Su expansión fue impresionante, llegando incluso a zonas del Ártico, lo que hoy en día aún supone toda una sorpresa. En 1834, en la estación ballenera más al norte de la época, en la bahía de la isla de Disko, se encontró una inscripción que decía: «Erling Sigvasson, Bjarne Tortarsson y Eindrid Odsson, el séptimo día antes del Día de la Victoria, erigieron estas piedras en el año de 1135». Esta anotación representa una evidencia sólida de que en el siglo XII las expediciones vikingas alcanzaron, solo en Groenlandia, latitudes más allá de los 72° N. El Día de la Victoria es una festividad escandinava que se celebra el 28 de abril, así que el séptimo día antes de esta festividad, es decir, el 21 de abril del año 1135, ya había vikingos en lugares que incluso en pleno siglo XX eran accesibles solo para los aislados puestos balleneros más al norte del mundo.

Durante los siguientes 250 años, las colonias en Groenlandia siguieron prosperando. Alrededor del siglo XII incluso empezaron a tener vecinos, pueblos inuits que, después de la catástrofe que se acercaba, serían finalmente los únicos que quedarían en pie. Desde la llegada a Groenlandia de los primeros colonos, los asentamientos nórdicos habían florecido y se habían extendido. Los siglos XI, XII y XIII vieron prosperar aquellos pueblos, pero esta situación pronto se iba a terminar y, además, de una manera radical. El clima, que había sido relativamente favorable durante aquellos siglos, se volvió más crudo, mucho más exigente. El frío se hizo fuerte en aquellas zonas. La tierra y el mar se cubrieron de sólidas masas de hielo. Mientras tanto, Noruega empezó a declinar como potencia marítima por efecto de la devastadora competencia de los puertos del norte pertenecientes a la Liga Hanseática, que empezaban a despuntar. Se perdió la conexión con otros puertos, se desvaneció el comercio y el frío se apoderó de aquellas colonias. Oprimidos por las duras condiciones naturales, privados de la ayuda y recursos de la metrópoli, los granjeros de Groenlandia estaban pasando tantas penurias que incluso el papa Clemente VI perdonó sus tributos a la Iglesia en el año 1345. Los rumores que empezaron a llegar al continente eran terribles. Familias enteras fallecían por el frío y el hambre. El declive de lo que una vez fueran unos asentamientos prósperos y bien abastecidos llegó tan rápido que en apenas unos años ya no quedó ni rastro de aquellos pobladores.

(Extracto de datos):
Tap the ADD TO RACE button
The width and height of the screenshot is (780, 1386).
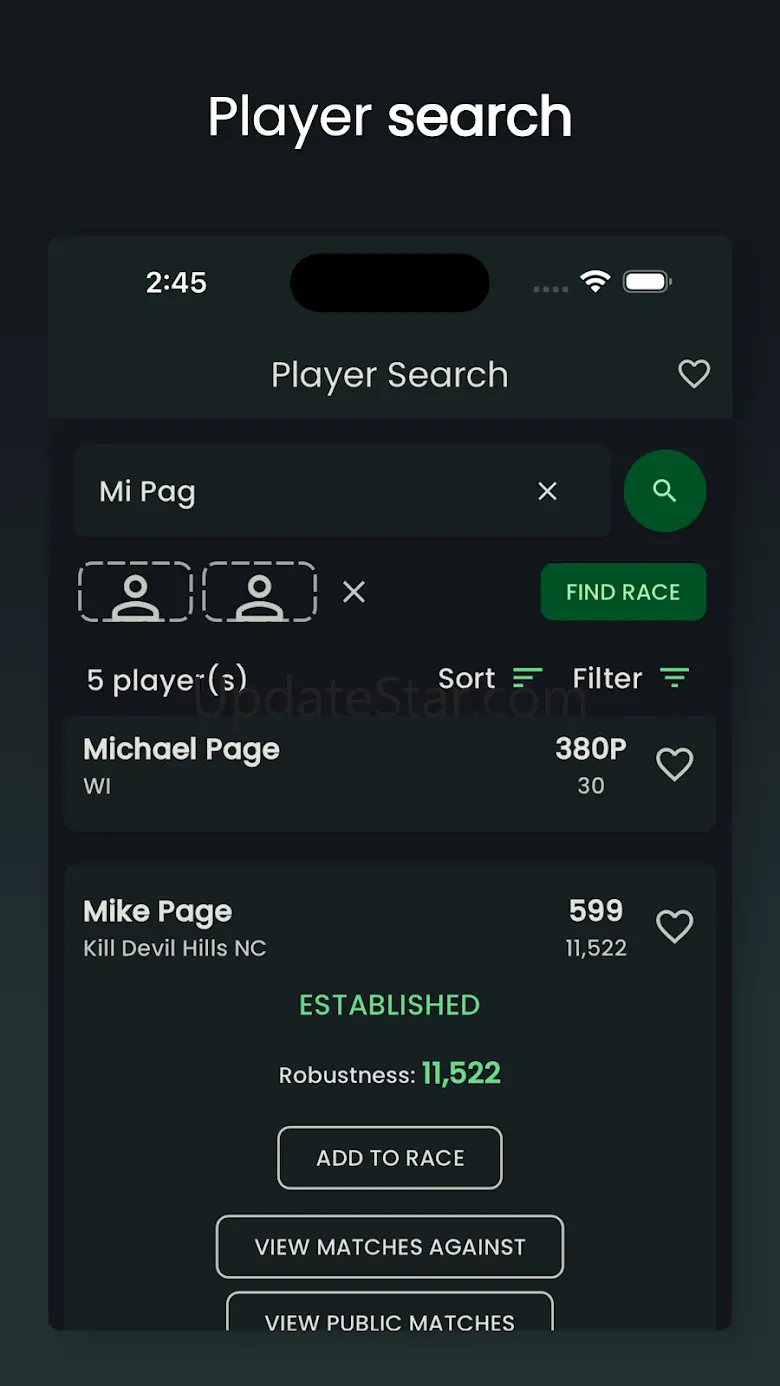390,1158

(Orden de trabajo 1): Actualice el texto seleccionado en todo lo que va desde "Su expansión fue" hasta "norte del mundo.", sustituyendo "Día de la Victoria" por "Día de la Conmemoración".
(Orden de trabajo 2): Según el texto seleccionado, ¿en qué año perdonó el papa Clemente VI los tributos a la Iglesia de los granjeros de Groenlandia?
Las líneas proceden de una fuente distinta a la del texto seleccionado.

(Resultado 1):
Su expansión fue impresionante, llegando incluso a zonas del Ártico, lo que hoy en día aún supone toda una sorpresa. En 1834, en la estación ballenera más al norte de la época, en la bahía de la isla de Disko, se encontró una inscripción que decía: «Erling Sigvasson, Bjarne Tortarsson y Eindrid Odsson, el séptimo día antes del Día de la Conmemoración, erigieron estas piedras en el año de 1135». Esta anotación representa una evidencia sólida de que en el siglo XII las expediciones vikingas alcanzaron, solo en Groenlandia, latitudes más allá de los 72° N. El Día de la Conmemoración es una festividad escandinava que se celebra el 28 de abril, así que el séptimo día antes de esta festividad, es decir, el 21 de abril del año 1135, ya había vikingos en lugares que incluso en pleno siglo XX eran accesibles solo para los aislados puestos balleneros más al norte del mundo.

(Resultado 2): En el año 1345.